GridEx is a valuable exercise, but in some ways the real benefit comes in the two years between, where the power sector evaluates its response and builds more and deeper relationships during the planning cycles.
With thousands of participants, this is not something that will happen in a single building. It is a "very decentralized" [tabletop] two-day exercise, explained Lawrence. “We can only get away with about two days of focused attention from utilities, because we're not paying anyone to do this, not ordering anyone. It's all voluntary.”
The two days are broken into four hour chunks called “moves," during which information about the simulated attack will be sent out. And this year the exercise has been expanded to include something called "Move 0," where NERC will provide some training as well.
“If we prepare the defenders to recognize characteristics of those attacks, they might be able to break the kill chain,” Lawrence said. "There is a cyber and physical kill chain, and if you stop the attack in one place along the way, they wont be able to successfully implement their attack.
But not this time, however. By design, the GridEx "attack" will be successful.
"It really is a worst case scenario exercise," Lawrence said. "We design it to be extremely challenging."
In this instance, the attack will be a joint cyber-physical assault on the grid. Lawrence said that if a a group or nation was determined to inflict widespread damage, it would take more than a single technique or point of entry.
"If an adversary was really looking to devote a lot of planning, resources and time to coordinate an attack that would have wide ranging impacts on the North American grid, they'd want to use multiple avenues," he said.
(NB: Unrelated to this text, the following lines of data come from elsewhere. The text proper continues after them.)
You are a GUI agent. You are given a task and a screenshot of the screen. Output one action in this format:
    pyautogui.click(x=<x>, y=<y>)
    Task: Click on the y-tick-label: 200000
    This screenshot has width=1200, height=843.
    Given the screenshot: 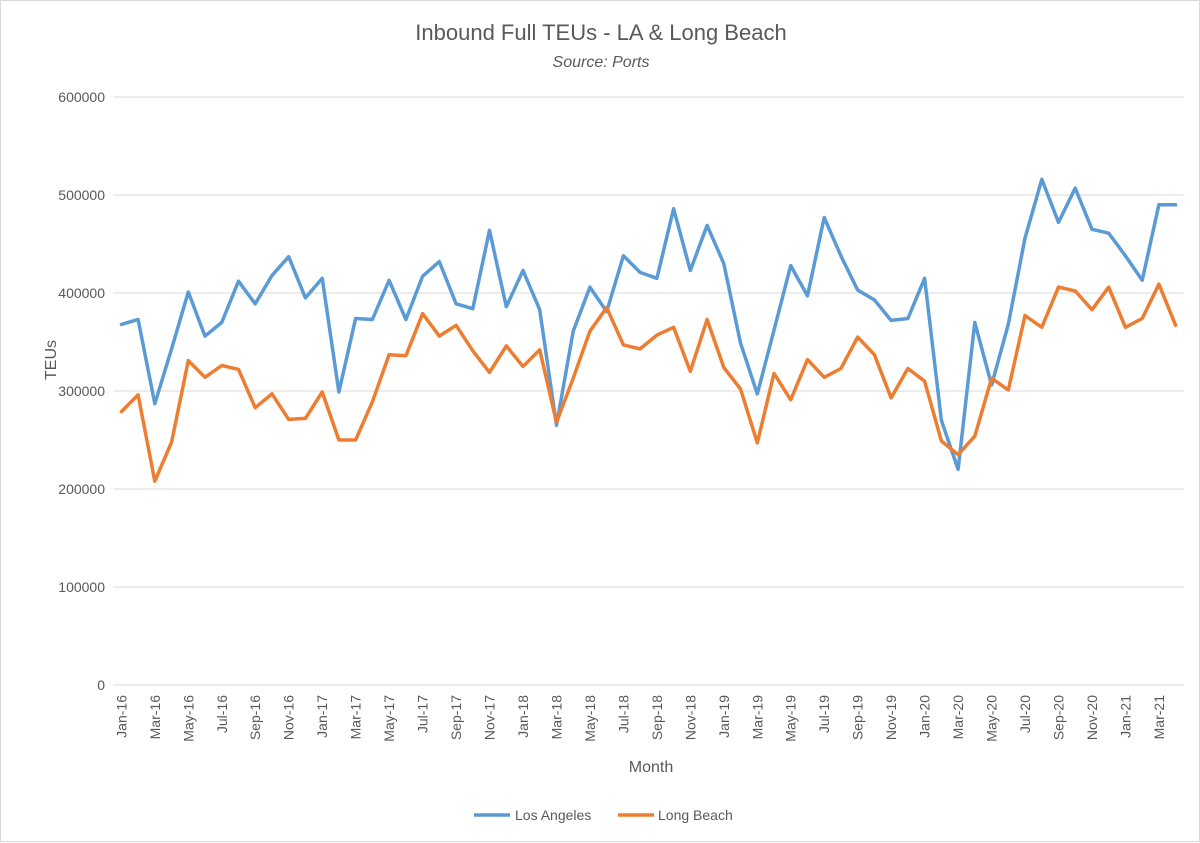 What is the action you would take?
    pyautogui.click(x=82, y=489)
It takes about two years to prepare for the GridEx event, and Lawrence said NERC is already planning on how to make GridEx V even more challenging and relevant for the industry. "We consider other high-impact, low-frequency threats out there, but the one we think our adversaries have shown the capability of doing ... involves not only cyber but also physical attacks against infrastructure."
Once the event kicks off on Wednesday, "we throw all of that at a utility," Lawrence said. "They all have physical security and cyber programs. A robust threat forces them to communicate across different silos. Sometimes, the physical security folks don't really talk to the IT infrastructure folks. And a virus on the system may mean shutting down some things, turning off systems, that the physical infrastructure folks need for visibility."
"It is a great opportunity for everybody to understand what piece of security they provide," Lawrence said. It also bring in the C-suite and crisis communications teams, to work on messaging as if they were really talking to their customers.
Ideally, these crisis preparations would never see the light of day in a real-world scenario. But that is increasingly unlikely, as the sophistication of attacks rises. While the utility industry in this country has been spared the worst, from the 2014 North Korea-Sony hack to this year's WannaCry ransomware, the writing is on the wall.
"Nothing that's happened in the world so far has been surprise to anyone who has participated in GridEx," Lawrence said. Asked if a successful attack is essentially inevitable, he hedged.
"Never say never. But for someone to reach out and do something on a scale that would impact a large piece of the grid is an extremely challenging problem for them."